Aim of the task:
Answer these questions using the Ruby memory quota page below.
(a) According to the page, what does swap use instead of RAM to store memory?
(b) Which Ruby versions introduced generational garbage collection?
(c) How many hours of memory use can be viewed with Application Metrics on the app's dashboard?

Document excerpt:
※

R14 - Memory Quota Exceeded in Ruby (MRI)

Last updated December 18, 2024

Why memory errors matter
Detecting a problem
How Ruby memory works
Ruby 2.0 upgrade
Memory leaks
Too many workers
Forking behavior of Puma worker processes
Too much memory used at runtime
GC tuning
Excess memory use due to malloc in a multi-threaded environment
Dyno size and performance
Additional resources

When your Ruby application uses more memory than is available on the Dyno, a R14 - Memory quota exceeded error message will be emitted to your application’s logs. This article is intended to help you understand your application’s memory use and give you the tools to run your application without memory errors.

Why memory errors matter

If you’re getting R14 - Memory quota exceeded errors, it means your application is using swap memory. Swap uses the disk to store memory instead of RAM. Disk speed is significantly slower than RAM, so page access time is greatly increased. This leads to a significant degradation in application performance. An application that is swapping will be much slower than one that is not. No one wants a slow application, so getting rid of R14 Memory quota exceeded errors on your application is very important.

Detecting a problem

Since you’re reading this article it’s likely you already spotted a problem. If not, you can view your last 24 hours of memory use by using Application Metrics on your app’s dashboard. Alternatively, you can check your logs where you will occasionally see the error emitted:

2011-05-03T17:40:11+00:00 heroku[worker.1]: Error R14 (Memory quota exceeded)

How Ruby memory works

It can help to understand how Ruby consumes memory to be able to decrease your memory usage. For more information, see How Ruby Uses Memory and Why does my App’s Memory Use Grow Over Time?.

Ruby 2.0 upgrade

Upgrading from Ruby 2.0 to 2.1+ introduced generational garbage collection. This means that Ruby 2.1+ applications should run faster, but also use more memory. We always recommend you run the latest released Ruby version, it will have the latest security, bugfix, and performance patches.

If you see a slight increase in memory, you can use the techniques below to decrease your usage to an acceptable level.

Memory leaks

A memory leak is defined as memory increasing indefinitely over time. Most applications that have memory problems are defined as having a “memory leak” however if you let those applications run for a long enough period of time, the memory use will level out.

If you believe your application has a memory leak you can test this out. First make sure you can run dynamic benchmarks with derailed. Then you can benchmark RAM use over time to determine if your app is experiencing a memory leak.

※

Given data:
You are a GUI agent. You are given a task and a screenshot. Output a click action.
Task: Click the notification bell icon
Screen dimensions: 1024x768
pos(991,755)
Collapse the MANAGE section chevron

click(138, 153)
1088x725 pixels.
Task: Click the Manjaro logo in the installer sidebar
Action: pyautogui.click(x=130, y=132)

※

The answer:
(a) The disk.
(b) Ruby 2.1 and later.
(c) The last 24 hours.